| Try it |
Where the records below reach the line containing "(+40) 0738 213 071 (792, 65)", start transcribing, and end with the line containing "مالتي ميديا (1125, 169)", exactly and with nothing else added.

▼

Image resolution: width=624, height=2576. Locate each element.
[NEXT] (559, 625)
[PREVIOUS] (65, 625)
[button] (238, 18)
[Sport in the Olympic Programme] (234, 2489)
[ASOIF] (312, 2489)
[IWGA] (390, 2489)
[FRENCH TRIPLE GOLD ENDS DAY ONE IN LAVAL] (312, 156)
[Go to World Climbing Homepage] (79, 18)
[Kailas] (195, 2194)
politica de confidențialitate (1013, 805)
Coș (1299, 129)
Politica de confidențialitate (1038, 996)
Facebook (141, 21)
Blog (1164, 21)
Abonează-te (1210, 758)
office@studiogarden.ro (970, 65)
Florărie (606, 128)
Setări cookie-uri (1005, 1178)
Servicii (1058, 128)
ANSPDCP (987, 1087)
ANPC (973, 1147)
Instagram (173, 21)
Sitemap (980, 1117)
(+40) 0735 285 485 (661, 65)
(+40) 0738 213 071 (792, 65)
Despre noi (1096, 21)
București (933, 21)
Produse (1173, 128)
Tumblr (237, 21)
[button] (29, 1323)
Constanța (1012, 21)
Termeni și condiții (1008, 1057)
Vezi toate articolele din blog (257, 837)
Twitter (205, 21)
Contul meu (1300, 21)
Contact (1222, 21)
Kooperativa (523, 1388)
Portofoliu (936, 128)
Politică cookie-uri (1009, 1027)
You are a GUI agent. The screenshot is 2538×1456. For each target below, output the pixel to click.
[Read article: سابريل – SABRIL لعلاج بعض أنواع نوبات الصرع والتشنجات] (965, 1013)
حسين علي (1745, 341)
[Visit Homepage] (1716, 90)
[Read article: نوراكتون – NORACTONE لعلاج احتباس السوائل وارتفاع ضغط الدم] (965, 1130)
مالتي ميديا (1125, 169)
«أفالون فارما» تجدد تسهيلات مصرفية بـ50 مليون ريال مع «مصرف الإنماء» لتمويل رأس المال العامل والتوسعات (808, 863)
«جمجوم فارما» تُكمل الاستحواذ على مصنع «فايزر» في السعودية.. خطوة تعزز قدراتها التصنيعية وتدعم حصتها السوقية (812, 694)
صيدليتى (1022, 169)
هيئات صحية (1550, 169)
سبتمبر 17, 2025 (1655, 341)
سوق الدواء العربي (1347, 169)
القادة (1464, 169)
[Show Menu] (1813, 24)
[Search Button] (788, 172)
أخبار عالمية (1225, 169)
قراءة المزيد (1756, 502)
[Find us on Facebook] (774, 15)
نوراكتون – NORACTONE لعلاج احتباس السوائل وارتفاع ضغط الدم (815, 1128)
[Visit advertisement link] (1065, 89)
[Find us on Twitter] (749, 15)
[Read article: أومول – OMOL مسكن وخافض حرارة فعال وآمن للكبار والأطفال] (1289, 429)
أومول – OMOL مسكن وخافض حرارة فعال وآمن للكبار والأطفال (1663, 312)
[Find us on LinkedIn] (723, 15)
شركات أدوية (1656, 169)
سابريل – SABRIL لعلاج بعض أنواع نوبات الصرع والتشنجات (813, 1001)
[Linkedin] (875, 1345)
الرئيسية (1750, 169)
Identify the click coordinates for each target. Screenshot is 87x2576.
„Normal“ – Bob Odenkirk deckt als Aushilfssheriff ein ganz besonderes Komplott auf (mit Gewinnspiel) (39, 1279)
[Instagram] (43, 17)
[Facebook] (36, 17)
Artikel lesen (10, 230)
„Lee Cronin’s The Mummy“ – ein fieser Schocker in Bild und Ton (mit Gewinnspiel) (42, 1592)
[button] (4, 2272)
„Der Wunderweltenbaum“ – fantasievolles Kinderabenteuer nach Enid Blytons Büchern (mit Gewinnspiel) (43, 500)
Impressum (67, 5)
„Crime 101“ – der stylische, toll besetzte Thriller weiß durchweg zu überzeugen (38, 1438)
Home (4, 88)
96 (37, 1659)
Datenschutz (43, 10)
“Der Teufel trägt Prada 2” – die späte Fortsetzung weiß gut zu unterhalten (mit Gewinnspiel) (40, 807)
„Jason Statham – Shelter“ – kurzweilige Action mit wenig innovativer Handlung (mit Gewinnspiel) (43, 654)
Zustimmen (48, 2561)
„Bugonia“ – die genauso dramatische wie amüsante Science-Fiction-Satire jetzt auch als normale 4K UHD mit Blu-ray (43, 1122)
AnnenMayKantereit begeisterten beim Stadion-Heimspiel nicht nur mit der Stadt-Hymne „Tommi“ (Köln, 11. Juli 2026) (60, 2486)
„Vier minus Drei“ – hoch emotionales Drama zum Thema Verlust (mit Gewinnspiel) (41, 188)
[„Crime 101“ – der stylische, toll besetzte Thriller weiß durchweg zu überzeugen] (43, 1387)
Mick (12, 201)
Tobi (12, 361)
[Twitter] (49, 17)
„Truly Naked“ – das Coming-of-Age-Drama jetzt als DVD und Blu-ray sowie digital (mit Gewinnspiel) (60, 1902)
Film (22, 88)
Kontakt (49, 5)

▲

| Answer to this task |
(+40) 0738 213 071 (792, 65)
Despre noi (1096, 21)
București (933, 21)
Produse (1173, 128)
Tumblr (237, 21)
[button] (29, 1323)
Constanța (1012, 21)
Termeni și condiții (1008, 1057)
Vezi toate articolele din blog (257, 837)
Twitter (205, 21)
Contul meu (1300, 21)
Contact (1222, 21)
Kooperativa (523, 1388)
Portofoliu (936, 128)
Politică cookie-uri (1009, 1027)
You are a GUI agent. The screenshot is 2538×1456. For each target below, output the pixel to click.
[Read article: سابريل – SABRIL لعلاج بعض أنواع نوبات الصرع والتشنجات] (965, 1013)
حسين علي (1745, 341)
[Visit Homepage] (1716, 90)
[Read article: نوراكتون – NORACTONE لعلاج احتباس السوائل وارتفاع ضغط الدم] (965, 1130)
مالتي ميديا (1125, 169)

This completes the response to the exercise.